The seminar in Fayerweather Hall required a new four-letter code in the directory of classes—HSAM—because it combines disciplines that are rarely taught in tandem, history and applied mathematics. On a recent Tuesday, the discussion was about interpreting and analyzing data in polls, surveys and social media.

“Think about who’s generating the survey, who’s funding it and what they want,” Chris Wiggins, associate professor of applied mathematics in Columbia Engineering School, told the students. “It’s difficult to do statistical analysis that’s not poisoned by one’s own beliefs.” He co-teaches the class, “Data: Past, Present and Future,” with Matthew L. Jones, the James R. Barker Professor of Contemporary Civilization in the history department.

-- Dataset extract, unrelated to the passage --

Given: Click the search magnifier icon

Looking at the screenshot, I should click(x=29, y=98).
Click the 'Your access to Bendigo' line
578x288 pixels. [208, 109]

The course is among the first from the Collaboratory@Columbia, an initiative jointly founded last year by Columbia’s Data Science Institute and Columbia Entrepreneurship to embed data literacy in Columbia’s curriculum by pairing data scientists with professors in other fields to develop and teach new courses. Wiggins (CC’93), chief data scientist for The New York Times, is affiliated with the Data Science Institute. Jones, whose specialty is the history of science and technology, studied data science, computer law and privacy law with a 2012-2015 fellowship from the Andrew W. Mellon Foundation.

“Our class aims to combine an introduction to statistical and computational reasoning with reflection on the ethical and political ramifications,” said Jones, who is working on a book about data collection and analysis by government intelligence agencies. “Data is not a natural thing, there are systems that produce it. We have to equip people to be critical about the limitations and possibilities of every data set, wherever it comes from.”

Richard Witten (CC’75), the founder of Columbia Entrepreneurship, said inspiration for the Collaboratory grew from conversations with friends and associates working in law and finance. “I asked them, on a scale of 1 to 10, how important technology is to them, and the answers were all seven, eight or nine,” recalled Witten, who is also a special advisor to University President Lee C. Bollinger and former vice chairman of the board of trustees. “Then, when I asked how proficient they are in technology, the numbers I got were all two, three or four. It is incumbent on us as a university that’s training future leaders to offer courses in technology contextualized so we don’t have this gap going forward. We can be a leader.”  [Rest of Story]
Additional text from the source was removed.